| TO DO |
1. Return the passage of the contest discussion post that starts with the words containing "P.S. - If someone" and ends with "to implement those.", copied character for character.
2. Retype, without any changes, the records from the line containing "has height=409, width=793." through the line containing "bar-row-swimming: 5,78 is", including both of those lines. Leave out the pictures.

| EXCERPTED TEXT |
========================

NOV18 - Problem Discussion

long
nov18

#1

copy paste

Hey guys!!

Finally after 10 tiring days the A̶u̶g̶u̶s̶t̶ November long concludes. Lets share our approaches for the problems here while editorials for problems come out (at this moment none n̶o̶t̶ ̶a̶l̶l̶ of them are out)? Got any interesting approach which you cant wait to share? The wait is over :slight_smile:

So, which was your favourite problem? I had best time solving ̶I̶n̶t̶e̶r̶a̶c̶t̶i̶v̶e̶ ̶M̶a̶t̶r̶i̶x̶ ̶:̶)̶.̶ MAGICHF2 ̶T̶h̶e̶ ̶p̶r̶i̶n̶c̶e̶s̶s̶ ̶g̶a̶v̶e̶ ̶m̶e̶ ̶a̶ ̶r̶u̶n̶ ̶f̶o̶r̶ ̶m̶y̶ ̶s̶c̶o̶r̶e̶ ̶x̶D̶ ̶-̶ ̶s̶o̶ ̶I̶ ̶l̶e̶t̶ ̶h̶e̶r̶ ̶s̶t̶a̶y̶ ̶w̶i̶t̶h̶ ̶d̶r̶a̶g̶o̶n̶s̶ ̶a̶n̶d̶ ̶b̶e̶ ̶b̶y̶ ̶h̶e̶r̶s̶e̶l̶f̶ ̶t̶h̶e̶n̶ :stuck_out_tongue:

But on a serious note, anyone who was able to MAXDTREE s̶a̶v̶e̶ ̶t̶h̶e̶ ̶p̶r̶i̶n̶c̶e̶s̶s̶ ̶(̶o̶r̶ ̶p̶r̶i̶n̶c̶e̶.̶.̶.̶? :p). I kept on getting TLE W̶A̶ for larger TCs, so I appreciate any approaches for it :slight_smile:

P.S. - If someone can write something on interpolation (s)he is most welcomed. I invite @gorre_morre and @algmyr for this task. (:frowning: Tagging here don’t send any notification.) I derived some required equations for CHEFEQUA, didn’t check the correctness of those equations because I knew even I these are correct then time left for the contest in insufficient to implement those.

========================

| INFORMATION GIVEN |
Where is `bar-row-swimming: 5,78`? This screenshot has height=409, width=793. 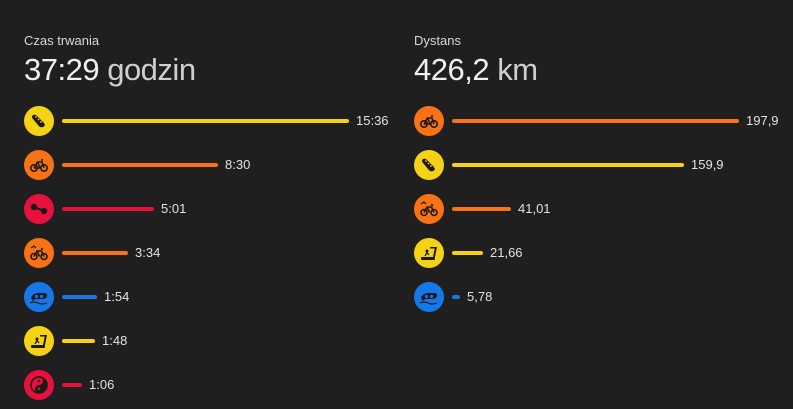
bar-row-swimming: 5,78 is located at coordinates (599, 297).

========================

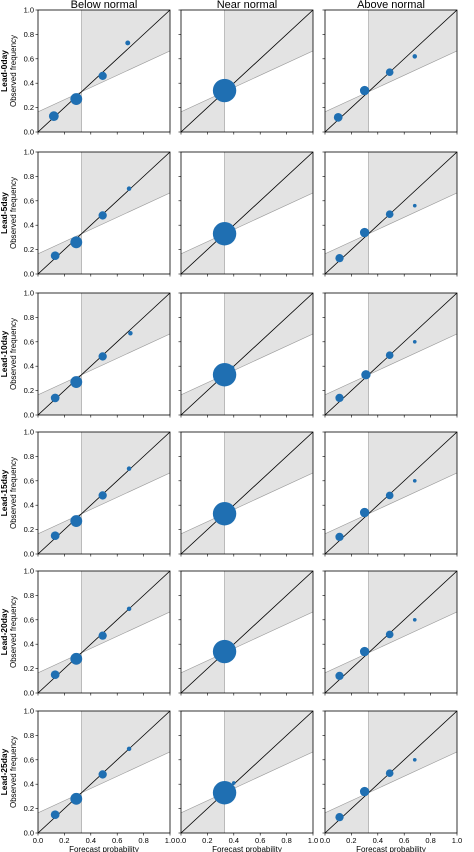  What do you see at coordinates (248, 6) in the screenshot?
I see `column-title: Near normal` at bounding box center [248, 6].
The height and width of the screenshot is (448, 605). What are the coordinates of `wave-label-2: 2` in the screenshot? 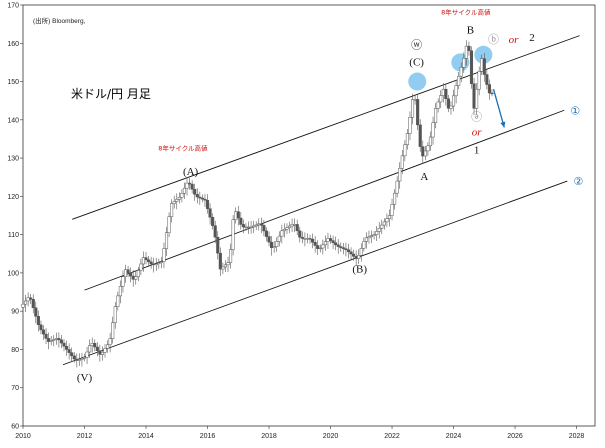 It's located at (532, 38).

========================

| LIST OF ANSWERS |
1.
P.S. - If someone can write something on interpolation (s)he is most welcomed. I invite @gorre_morre and @algmyr for this task. (:frowning: Tagging here don’t send any notification.) I derived some required equations for CHEFEQUA, didn’t check the correctness of those equations because I knew even I these are correct then time left for the contest in insufficient to implement those.

2.
Where is `bar-row-swimming: 5,78`? This screenshot has height=409, width=793. 
bar-row-swimming: 5,78 is located at coordinates (599, 297).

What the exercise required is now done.